The melting plastic crept from either side and joined, melting the seat he’d been sitting in, just as the witch’s laser went straight up his legs and chest, passing right through him.
In complete disbelief she looked first to her finger and then to the boy, as if there had to be something mechanically wrong, as if she needed to put another battery in her finger, or sharpen her dark purple fingernail.
Finn stood in the smoking car, shimmering.
“Things are really heating up,” he said to her, moving to jump out of the car.
“Finn! Catch!” It was Philby! He was running up the track toward Finn, his left forearm raised against the intense heat. He threw the sword. It flew through the air, end over end, and Finn reached to catch it, to snatch it out of the air the way they did in movies. But he was all-clear and the sword passed right through his hand and landed. He would have to come out of all-clear to pick up the sword—and that would also make him vulnerable. His arms tingled. He picked up the sword.
He slashed and sliced as he jumped free of the vehicle and marched steadily toward Maleficent, who was already retreating deeper into the cold chamber.
As she backed up, the heat on Finn’s back quickly lessened.
Finn heard a spray behind him: Philby had grabbed a fire extinguisher.
Maleficent was backed up to the end of the cold room now. Finn didn’t feel the cold, only the swinging steel in his hand.
The infrared lights went off as Philby doused the last of the flames.
“We will defeat you,” Finn said, still advancing steadily. “The longer you drag this out, the less likely it is that your character will survive. You understand that, don’t you? The stories can be rewritten. Some of us die, it’s true. But others are simply written out of the story. Edited out of the film. Removed. Permanently. Erased.” He witnessed her reaction—a horror he’d not seen on her confident face before. “It’s what you fear the most, isn’t it? What you Overtakers are running from? Erasure? Insignificance? The fear that your ride, your attraction will be removed from the park the way others have been? One day you’re here. One day you’re gone.”
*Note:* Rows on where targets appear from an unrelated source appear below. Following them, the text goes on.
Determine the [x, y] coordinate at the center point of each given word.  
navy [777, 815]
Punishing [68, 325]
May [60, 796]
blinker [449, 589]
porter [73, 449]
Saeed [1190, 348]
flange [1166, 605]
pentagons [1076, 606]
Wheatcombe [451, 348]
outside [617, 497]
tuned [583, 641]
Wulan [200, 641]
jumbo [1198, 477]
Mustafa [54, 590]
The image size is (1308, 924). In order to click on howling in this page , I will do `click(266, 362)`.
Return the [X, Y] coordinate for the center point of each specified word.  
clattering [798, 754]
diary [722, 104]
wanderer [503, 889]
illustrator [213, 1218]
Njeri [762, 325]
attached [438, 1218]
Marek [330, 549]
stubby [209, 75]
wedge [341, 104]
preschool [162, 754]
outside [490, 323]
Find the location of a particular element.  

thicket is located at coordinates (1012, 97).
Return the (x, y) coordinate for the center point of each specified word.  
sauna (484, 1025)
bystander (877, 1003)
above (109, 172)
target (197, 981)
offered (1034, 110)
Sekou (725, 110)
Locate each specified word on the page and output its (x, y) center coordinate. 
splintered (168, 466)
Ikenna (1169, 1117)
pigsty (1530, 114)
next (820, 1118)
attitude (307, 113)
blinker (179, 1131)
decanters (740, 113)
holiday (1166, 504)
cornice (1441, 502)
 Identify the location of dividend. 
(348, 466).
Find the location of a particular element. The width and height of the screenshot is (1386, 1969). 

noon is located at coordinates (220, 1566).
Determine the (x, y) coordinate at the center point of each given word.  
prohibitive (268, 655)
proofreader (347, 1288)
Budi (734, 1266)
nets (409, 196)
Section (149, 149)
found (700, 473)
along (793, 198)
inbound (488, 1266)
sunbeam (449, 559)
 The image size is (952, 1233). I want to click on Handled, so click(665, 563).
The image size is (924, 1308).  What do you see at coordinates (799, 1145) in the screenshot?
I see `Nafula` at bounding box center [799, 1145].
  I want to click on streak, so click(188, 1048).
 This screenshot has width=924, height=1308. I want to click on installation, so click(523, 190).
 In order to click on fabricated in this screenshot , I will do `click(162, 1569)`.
“What do you know?” she said.
He didn’t quite believe his eyes as he watched her melt into the gray concrete floor, watched her reform into a snake equal in size to Gigabyte, but bearing a definite green hue. His hands and feet tingled, and he realized that fear had gotten the better of him.
He didn’t like snakes.
She came after him with a flick of her mighty tail, slithering toward him with blinding speed. She opened her awful mouth, revealing a pair of fangs that had to be two feet long.
He raised the sword and prepared to strike.
Maleficent flicked her tongue in the direction of the half-melted test car, and the car made a popping noise and came to life, its headlights snapping on brightly. It rolled toward Finn, gaining speed.
From the front—Maleficent in snake form. From behind—the car. And Finn in the middle, raking the heavy sword left to right, right to left, keeping the eager snake at bay. Maleficent lunged, fangs extended, but Finn sliced for her head and she retreated.
“Look out!” Philby said. “Jump when I say!”
Finn dared not look back. Maleficent struck again. Finn caught her on the side of the head with the blade. She bled—green blood—crying out as she jerked her head back.
“Now!” Philby said.
Finn jumped straight up.
The car cut under him. He tumbled backward, rolled along the hood, and was dumped into the seat area, where Philby grabbed hold of him.